06.05.2010 - Die Bundesregierung stoppt die Förderung für erneuerbare Energien im Wärmebereich sowie für die nationale Klimaschutzinitiative. "Klimaschutz findet in den Kommunen statt - der Beschluss des Bundes bedeutet für unsere Region einen enormen Verlust", betont Brigitte Nieße, klimaschutzpolitische Sprecherin von BÜNDNIS 90/DIE GRÜNEN.

Wenige Tage nach dem Petersberger Klimadialog, an dem Bundeskanzlerin Merkel weltweite konkrete Schritte auf dem Weg zum UN-Klimagipfel in Mexiko vereinbart hat, setzt ihre Bundesregierung das Klimaschutzprogramm für dieses Jahr aus. Sie stoppte die Förderung für Solarkollektoren, Biomasseheizungen, kleine Kraft-Wärme-Kopplungs-Anlagen, Wärmepumpen sowie für Klimaschutzprojekte in Kommunen.

Das Ziel der Bundesregierung war eine 40%ige CO2-Minderung bis 2020 angesichts der Klimaerwärmung, zu erreichen. Auch die Region Hannover strebt dies im Klimaschutzrahmenprogramm an. "Ohne die geförderten Investitionen in den Kommunen, können diese Ziele jedoch nicht erreicht werden", mahnt Nieße die Bundesregierung.

Antragsteller haben die komplexen Anträge erarbeitet, und ihre Eigenmittel trotz knapper Haushalte eingestellt.

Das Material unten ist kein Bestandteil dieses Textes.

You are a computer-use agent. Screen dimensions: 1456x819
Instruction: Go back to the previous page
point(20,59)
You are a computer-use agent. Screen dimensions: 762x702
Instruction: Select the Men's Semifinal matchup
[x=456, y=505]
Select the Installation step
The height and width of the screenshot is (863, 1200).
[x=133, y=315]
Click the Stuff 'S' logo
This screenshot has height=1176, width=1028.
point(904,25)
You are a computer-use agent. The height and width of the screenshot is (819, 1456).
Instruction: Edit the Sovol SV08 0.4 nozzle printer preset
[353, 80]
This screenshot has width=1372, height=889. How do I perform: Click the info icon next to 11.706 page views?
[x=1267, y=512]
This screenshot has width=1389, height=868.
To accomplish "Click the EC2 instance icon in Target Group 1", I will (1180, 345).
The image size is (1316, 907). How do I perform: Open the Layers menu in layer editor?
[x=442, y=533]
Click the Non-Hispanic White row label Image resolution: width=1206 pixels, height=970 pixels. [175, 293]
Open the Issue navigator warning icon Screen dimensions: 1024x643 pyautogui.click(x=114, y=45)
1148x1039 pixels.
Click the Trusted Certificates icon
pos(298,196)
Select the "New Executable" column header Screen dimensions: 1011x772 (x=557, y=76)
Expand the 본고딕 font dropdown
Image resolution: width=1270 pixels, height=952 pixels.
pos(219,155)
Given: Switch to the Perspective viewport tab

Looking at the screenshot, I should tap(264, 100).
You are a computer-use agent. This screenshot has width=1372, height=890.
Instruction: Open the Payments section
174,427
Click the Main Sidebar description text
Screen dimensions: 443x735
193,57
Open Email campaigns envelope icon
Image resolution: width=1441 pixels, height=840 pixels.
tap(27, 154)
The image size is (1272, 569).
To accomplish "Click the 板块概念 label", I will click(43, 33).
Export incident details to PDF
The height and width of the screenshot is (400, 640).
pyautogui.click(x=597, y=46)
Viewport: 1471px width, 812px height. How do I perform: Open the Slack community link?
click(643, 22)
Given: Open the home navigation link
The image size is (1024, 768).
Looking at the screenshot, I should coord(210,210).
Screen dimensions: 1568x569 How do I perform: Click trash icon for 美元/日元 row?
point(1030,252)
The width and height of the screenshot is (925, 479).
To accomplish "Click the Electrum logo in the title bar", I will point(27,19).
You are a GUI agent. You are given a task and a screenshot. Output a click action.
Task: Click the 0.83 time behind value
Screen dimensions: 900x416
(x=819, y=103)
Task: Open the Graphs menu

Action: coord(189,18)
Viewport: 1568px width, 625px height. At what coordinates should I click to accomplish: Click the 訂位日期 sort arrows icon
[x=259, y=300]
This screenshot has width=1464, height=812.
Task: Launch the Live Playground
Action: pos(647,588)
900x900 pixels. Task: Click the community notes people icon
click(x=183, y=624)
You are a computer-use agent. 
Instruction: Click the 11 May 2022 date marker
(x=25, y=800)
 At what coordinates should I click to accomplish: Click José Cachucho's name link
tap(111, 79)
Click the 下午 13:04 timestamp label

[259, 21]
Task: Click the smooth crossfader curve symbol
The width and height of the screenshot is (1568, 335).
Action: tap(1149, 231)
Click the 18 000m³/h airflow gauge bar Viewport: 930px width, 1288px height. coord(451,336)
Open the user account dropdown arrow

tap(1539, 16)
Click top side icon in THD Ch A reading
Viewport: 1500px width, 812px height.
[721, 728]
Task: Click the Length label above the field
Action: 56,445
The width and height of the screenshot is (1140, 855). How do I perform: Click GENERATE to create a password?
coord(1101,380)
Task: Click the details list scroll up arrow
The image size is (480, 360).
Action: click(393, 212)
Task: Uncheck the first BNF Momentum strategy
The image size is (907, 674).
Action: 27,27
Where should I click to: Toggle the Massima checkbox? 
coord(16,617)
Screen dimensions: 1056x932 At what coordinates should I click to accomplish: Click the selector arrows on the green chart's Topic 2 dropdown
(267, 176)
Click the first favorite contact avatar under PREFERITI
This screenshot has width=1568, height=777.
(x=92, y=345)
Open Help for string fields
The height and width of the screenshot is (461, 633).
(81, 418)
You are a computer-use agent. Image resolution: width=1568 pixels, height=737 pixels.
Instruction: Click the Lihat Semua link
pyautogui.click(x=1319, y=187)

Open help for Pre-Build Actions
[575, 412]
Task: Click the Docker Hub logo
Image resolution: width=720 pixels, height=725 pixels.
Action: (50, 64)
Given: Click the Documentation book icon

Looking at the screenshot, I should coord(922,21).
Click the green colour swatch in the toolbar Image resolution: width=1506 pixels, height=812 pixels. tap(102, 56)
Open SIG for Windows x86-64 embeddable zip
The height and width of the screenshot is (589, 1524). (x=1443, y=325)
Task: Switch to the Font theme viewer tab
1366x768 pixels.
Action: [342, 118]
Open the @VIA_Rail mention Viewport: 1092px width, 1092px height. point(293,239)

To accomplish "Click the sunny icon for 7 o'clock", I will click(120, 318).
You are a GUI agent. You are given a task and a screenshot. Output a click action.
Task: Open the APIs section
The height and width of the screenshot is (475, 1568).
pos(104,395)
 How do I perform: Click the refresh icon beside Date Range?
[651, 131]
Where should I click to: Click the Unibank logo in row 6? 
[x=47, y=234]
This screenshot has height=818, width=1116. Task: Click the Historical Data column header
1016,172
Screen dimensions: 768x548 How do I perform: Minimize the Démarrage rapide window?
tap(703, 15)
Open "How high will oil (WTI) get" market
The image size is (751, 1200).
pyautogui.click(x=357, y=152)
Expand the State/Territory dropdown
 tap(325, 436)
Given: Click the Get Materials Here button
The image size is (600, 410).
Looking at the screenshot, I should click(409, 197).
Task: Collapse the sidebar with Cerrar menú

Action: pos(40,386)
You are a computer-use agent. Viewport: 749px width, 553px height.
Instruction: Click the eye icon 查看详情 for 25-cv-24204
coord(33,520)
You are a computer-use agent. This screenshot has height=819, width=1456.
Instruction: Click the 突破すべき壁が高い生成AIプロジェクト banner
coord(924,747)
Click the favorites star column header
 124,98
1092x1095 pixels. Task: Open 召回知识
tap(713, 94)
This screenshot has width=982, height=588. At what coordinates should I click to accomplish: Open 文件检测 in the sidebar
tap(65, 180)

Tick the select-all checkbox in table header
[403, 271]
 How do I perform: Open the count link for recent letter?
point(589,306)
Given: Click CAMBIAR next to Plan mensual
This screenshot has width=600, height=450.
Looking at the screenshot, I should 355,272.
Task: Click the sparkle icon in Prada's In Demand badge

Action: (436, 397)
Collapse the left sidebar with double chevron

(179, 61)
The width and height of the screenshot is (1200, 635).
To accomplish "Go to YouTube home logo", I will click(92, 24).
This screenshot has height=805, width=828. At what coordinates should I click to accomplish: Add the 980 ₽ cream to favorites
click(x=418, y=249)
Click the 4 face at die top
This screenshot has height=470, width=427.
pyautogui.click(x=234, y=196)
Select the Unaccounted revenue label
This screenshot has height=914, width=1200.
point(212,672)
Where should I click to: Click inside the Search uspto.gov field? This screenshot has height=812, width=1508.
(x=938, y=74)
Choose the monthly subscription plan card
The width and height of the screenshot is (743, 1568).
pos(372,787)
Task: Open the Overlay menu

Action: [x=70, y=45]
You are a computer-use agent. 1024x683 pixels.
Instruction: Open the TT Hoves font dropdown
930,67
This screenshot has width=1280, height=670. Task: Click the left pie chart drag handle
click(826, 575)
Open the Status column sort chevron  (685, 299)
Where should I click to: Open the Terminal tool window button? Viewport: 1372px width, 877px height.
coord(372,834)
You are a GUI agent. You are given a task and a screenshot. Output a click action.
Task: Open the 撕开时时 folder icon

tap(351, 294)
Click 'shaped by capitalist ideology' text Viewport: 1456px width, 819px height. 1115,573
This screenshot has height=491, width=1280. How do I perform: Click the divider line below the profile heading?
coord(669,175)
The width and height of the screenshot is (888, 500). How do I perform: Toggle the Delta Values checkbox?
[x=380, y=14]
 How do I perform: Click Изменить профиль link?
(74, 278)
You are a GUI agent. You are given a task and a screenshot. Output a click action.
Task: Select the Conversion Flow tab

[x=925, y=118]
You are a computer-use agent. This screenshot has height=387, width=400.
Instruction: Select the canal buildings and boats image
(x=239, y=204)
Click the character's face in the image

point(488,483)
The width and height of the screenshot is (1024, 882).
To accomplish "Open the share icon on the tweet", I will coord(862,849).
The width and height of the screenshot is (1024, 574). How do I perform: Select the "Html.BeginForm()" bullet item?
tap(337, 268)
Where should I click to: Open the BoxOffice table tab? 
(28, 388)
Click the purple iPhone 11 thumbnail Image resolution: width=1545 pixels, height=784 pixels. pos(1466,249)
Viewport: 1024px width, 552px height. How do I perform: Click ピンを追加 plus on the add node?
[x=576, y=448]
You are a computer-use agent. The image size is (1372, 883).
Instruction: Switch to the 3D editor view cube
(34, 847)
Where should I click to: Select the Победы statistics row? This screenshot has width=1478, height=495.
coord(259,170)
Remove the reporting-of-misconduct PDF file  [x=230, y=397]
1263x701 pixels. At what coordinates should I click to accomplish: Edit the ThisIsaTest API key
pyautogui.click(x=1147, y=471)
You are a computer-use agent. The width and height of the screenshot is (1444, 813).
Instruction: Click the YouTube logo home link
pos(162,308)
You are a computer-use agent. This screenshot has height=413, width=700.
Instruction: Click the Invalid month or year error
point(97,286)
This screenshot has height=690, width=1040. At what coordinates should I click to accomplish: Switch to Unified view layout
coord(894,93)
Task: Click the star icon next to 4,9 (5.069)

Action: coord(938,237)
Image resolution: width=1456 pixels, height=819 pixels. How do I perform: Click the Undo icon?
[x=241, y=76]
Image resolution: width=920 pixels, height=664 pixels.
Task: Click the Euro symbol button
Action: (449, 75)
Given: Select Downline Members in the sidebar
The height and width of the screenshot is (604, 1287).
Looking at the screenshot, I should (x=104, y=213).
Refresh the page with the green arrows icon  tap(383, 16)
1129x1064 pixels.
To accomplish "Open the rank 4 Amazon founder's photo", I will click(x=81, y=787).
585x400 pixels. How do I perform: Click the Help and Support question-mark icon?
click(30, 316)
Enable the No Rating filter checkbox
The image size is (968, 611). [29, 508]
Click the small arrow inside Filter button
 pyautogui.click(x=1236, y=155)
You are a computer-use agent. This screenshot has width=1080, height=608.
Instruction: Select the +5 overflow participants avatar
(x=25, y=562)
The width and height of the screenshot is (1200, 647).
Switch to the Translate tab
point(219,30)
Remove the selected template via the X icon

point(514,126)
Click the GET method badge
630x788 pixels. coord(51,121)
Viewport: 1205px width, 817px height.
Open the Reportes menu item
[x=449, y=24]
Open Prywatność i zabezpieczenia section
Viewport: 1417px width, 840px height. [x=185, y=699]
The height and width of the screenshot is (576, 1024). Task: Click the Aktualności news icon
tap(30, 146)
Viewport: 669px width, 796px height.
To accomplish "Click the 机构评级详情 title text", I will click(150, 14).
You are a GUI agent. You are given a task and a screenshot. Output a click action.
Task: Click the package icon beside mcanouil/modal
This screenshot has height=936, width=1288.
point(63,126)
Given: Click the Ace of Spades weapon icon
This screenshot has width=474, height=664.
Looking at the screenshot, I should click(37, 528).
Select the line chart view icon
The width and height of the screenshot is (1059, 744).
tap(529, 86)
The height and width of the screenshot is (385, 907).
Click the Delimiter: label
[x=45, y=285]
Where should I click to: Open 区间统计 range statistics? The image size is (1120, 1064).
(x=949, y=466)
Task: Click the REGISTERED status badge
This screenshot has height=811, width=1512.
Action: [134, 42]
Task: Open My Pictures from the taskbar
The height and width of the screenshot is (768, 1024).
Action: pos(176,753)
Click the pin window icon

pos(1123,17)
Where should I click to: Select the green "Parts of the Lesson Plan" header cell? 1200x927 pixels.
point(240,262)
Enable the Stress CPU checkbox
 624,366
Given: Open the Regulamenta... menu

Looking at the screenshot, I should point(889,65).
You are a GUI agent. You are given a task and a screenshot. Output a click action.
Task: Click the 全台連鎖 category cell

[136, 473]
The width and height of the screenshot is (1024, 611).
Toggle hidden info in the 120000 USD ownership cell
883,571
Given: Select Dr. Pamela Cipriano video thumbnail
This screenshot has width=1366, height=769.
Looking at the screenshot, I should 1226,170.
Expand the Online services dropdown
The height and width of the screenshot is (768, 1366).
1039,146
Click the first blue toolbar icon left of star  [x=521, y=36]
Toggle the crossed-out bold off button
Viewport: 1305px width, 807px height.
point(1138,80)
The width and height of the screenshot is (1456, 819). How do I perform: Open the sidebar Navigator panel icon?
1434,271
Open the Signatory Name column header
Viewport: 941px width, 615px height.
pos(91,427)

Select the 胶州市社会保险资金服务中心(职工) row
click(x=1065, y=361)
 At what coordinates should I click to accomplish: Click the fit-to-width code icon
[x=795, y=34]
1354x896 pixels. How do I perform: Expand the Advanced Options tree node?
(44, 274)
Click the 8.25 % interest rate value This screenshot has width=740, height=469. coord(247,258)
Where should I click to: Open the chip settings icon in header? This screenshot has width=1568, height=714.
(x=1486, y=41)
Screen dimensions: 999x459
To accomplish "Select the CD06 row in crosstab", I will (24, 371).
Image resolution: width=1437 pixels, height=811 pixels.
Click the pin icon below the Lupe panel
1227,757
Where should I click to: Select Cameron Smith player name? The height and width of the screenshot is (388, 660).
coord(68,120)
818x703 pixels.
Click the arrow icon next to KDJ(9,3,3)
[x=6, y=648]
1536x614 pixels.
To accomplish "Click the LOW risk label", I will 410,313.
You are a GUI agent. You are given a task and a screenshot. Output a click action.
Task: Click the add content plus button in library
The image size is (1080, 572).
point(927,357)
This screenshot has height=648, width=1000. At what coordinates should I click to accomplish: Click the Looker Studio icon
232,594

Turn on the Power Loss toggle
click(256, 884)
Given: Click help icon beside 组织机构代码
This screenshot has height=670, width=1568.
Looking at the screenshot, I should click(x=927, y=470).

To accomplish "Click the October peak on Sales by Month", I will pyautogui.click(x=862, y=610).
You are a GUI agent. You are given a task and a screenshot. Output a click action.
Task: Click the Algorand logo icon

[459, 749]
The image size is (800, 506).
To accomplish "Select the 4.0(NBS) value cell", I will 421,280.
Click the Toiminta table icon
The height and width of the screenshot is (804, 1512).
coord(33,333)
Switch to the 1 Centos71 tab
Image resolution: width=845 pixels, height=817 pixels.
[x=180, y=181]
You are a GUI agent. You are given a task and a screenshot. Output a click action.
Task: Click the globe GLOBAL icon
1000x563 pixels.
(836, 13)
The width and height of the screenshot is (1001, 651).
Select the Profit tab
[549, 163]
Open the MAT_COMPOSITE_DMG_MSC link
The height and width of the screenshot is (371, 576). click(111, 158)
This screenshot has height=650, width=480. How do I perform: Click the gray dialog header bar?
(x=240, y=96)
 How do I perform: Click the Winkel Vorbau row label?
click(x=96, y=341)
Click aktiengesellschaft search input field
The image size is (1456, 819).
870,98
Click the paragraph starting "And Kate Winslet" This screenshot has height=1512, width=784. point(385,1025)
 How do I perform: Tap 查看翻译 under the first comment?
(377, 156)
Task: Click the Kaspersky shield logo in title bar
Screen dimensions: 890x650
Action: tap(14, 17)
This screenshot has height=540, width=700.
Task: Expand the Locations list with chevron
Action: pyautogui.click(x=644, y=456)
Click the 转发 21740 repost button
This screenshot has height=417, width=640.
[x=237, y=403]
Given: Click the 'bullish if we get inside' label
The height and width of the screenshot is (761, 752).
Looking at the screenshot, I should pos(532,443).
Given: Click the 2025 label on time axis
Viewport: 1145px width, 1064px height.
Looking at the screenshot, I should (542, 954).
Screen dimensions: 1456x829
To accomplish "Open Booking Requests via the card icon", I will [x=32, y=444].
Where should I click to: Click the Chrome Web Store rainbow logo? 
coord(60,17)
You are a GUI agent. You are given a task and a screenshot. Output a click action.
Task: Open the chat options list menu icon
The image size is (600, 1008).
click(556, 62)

Sie haben bei ihren Finanzierungen mit der Förderung gerechnet. Der Klimaschutz bleibt auf der Strecke, weil die in Aussicht gestellten Gelder nun gestrichen werden "Die Bundesregierung wollte mit ihrem Engagement mit dem Klimaschutz zum Wirtschaftswachstum beitragen, nun tritt sie ihre Klimaschutzziele für 2010 in die Tonne", so Brigitte Nieße.